◆ Reading text
....................
To be honest, I still don't get how anyone can accept a story that revolves around people willingly altering/restoring the timeline to certain goals. The whole idea that you can change things and then change them back again by conscious manipulation of events is simply ridiculous. I''d say you can take two points of view:

1. Everything can be changed. Changes either lead to "erasure" of the "previous" timeline or to alternate universes. However, once things are changed, there's no way of making it right again - the consequences of the smallest action are always so complex that there would be no way to plan them accordingly.

2. Everything has somehow happened as it has happened. There is only one timeline. Every action you take in the past will already be part of the timeline, as it has always been.

Everything else is simply sloppy thinking.
Of course, some of the most intriguing episodes of Trek are based upon this kind of sloppiness, including TOS' "City on the Edge of Forever" and DS9's "Past Tense". Those are great episodes, but their fundamental sloppiness annoys me everytime I see them (especially in "past tense", where the future where the Defiant is waiting shifts back and forth through alternative histories according to no logic but that of the sequence of events as depicted in the episode, which has nothing to do with the actual sequence of events implied by the time travel plot.)

This premise for Trek XI seems to be based upon a similar device, and I hereby condemn it to be most certainly sloppy. I might still be fun. But it will have missed its chance for greatness.
....................
◆ Source material
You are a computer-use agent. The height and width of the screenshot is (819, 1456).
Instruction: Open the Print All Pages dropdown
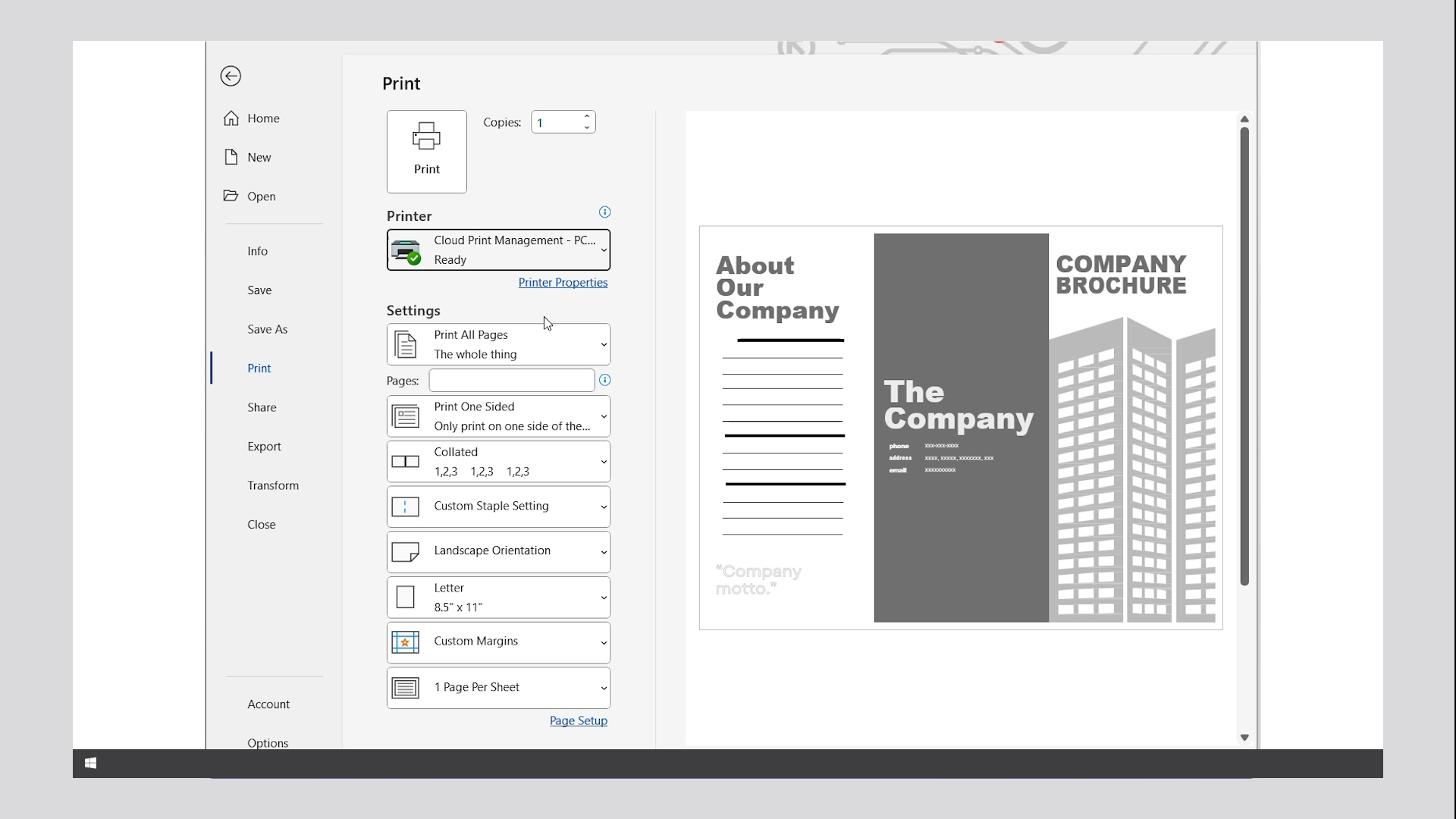pyautogui.click(x=498, y=344)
....................
◆ What is expected
Repeat word for word the stretch of the time-travel post from "Of course, some" through "chance for greatness.".

◆ Exercise response
Of course, some of the most intriguing episodes of Trek are based upon this kind of sloppiness, including TOS' "City on the Edge of Forever" and DS9's "Past Tense". Those are great episodes, but their fundamental sloppiness annoys me everytime I see them (especially in "past tense", where the future where the Defiant is waiting shifts back and forth through alternative histories according to no logic but that of the sequence of events as depicted in the episode, which has nothing to do with the actual sequence of events implied by the time travel plot.)

This premise for Trek XI seems to be based upon a similar device, and I hereby condemn it to be most certainly sloppy. I might still be fun. But it will have missed its chance for greatness.